* WORK ORDER: Begin at the line holding "Instruction: Click the" and set down exactly each line through the last one below, omitting pictures. Include nothing else.

(DATA FOR THE TASK)

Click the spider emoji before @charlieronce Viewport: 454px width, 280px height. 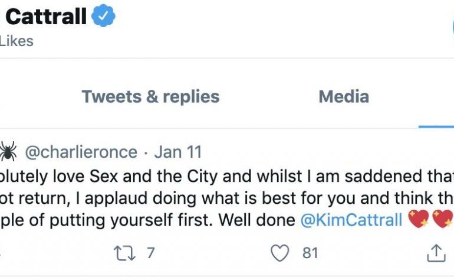pyautogui.click(x=8, y=151)
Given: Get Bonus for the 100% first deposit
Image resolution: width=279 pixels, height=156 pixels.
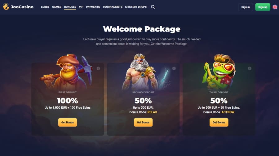Looking at the screenshot, I should click(x=68, y=123).
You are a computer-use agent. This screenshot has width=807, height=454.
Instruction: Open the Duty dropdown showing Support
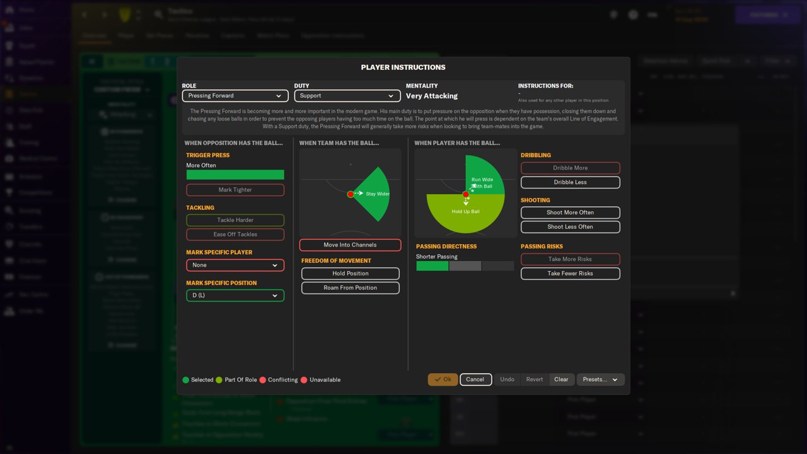(x=347, y=96)
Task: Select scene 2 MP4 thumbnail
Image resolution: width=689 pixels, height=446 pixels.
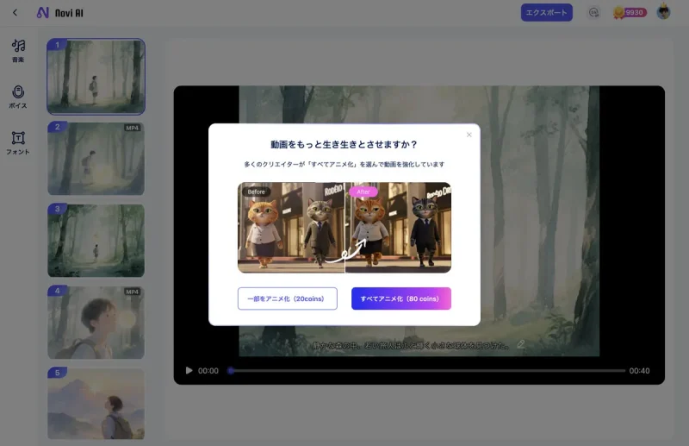Action: (96, 158)
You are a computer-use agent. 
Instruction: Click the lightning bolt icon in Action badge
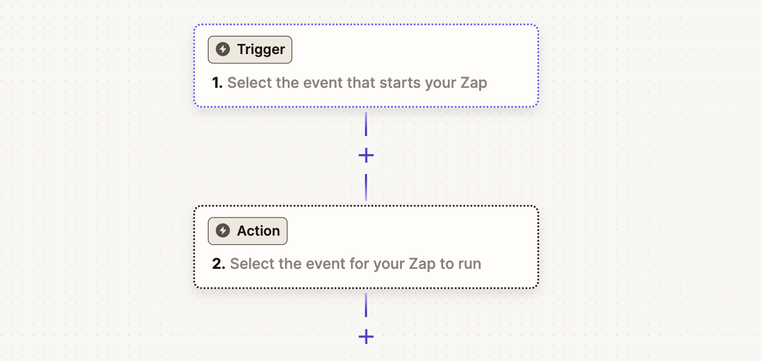[x=222, y=231]
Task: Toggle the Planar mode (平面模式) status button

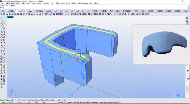Action: point(70,103)
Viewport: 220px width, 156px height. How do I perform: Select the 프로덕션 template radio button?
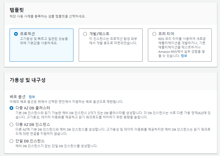[x=16, y=34]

(End DATA FOR THE TASK)

* PROBLEM SOLUTION:
Instruction: Click the lightning bolt icon in Action badge
[x=222, y=231]
Task: Toggle the Planar mode (平面模式) status button

Action: point(70,103)
Viewport: 220px width, 156px height. How do I perform: Select the 프로덕션 template radio button?
[x=16, y=34]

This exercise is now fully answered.